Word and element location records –
******************************

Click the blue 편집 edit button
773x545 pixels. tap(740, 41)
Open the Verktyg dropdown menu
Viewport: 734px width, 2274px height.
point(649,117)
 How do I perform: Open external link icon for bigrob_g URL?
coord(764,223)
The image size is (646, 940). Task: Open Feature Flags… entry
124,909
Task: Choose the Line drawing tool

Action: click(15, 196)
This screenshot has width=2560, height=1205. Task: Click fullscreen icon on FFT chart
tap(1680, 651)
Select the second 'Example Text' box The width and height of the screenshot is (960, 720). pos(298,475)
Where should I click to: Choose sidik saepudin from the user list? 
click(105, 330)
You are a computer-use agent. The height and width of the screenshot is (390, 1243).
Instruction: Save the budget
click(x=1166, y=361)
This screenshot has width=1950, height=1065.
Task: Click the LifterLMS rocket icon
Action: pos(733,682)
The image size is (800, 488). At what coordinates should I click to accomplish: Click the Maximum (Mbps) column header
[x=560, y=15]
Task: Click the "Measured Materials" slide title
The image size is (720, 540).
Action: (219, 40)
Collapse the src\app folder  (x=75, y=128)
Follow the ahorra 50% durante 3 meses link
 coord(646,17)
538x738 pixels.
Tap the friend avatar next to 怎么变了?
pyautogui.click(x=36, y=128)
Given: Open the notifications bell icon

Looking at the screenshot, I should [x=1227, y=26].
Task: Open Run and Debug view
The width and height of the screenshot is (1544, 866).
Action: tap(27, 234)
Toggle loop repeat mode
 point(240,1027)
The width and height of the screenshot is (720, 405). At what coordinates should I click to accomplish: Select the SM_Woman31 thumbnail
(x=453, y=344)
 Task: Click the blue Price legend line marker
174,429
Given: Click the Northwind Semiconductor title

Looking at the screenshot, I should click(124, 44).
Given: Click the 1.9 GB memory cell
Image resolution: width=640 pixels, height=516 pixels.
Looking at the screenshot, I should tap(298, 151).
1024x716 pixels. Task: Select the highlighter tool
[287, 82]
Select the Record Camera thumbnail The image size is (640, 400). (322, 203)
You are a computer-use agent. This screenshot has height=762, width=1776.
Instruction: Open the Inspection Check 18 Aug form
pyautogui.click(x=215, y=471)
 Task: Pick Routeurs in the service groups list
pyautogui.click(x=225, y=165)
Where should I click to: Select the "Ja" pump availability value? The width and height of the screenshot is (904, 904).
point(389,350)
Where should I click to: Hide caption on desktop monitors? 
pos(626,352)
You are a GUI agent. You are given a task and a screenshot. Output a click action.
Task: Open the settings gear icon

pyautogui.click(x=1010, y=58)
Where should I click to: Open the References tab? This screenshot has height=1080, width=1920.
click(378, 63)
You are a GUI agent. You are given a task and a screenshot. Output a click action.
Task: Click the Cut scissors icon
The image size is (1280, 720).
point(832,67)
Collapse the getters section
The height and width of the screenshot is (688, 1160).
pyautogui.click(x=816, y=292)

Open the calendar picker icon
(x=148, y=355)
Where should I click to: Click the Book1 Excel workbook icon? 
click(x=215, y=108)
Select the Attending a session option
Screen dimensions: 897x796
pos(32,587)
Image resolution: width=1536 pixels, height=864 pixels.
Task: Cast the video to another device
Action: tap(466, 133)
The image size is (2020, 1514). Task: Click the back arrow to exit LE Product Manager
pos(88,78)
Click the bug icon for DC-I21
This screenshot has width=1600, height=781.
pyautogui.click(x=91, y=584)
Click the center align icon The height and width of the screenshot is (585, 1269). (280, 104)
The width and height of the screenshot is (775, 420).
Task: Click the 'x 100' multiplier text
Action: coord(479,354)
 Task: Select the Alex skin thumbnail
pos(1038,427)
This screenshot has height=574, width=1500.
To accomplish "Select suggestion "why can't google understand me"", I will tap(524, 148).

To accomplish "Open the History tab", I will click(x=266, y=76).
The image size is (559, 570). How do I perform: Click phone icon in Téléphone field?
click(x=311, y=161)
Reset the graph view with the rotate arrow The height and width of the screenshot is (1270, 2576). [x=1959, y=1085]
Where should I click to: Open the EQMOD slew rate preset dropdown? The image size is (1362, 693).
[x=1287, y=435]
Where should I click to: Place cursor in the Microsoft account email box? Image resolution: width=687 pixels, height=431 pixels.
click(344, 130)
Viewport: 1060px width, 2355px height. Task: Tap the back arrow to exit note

******************************

WORK INSTRUCTIONS – Tally how many lines of the records contain the string "list". Reply with only that number.

WORKED ANSWER – 2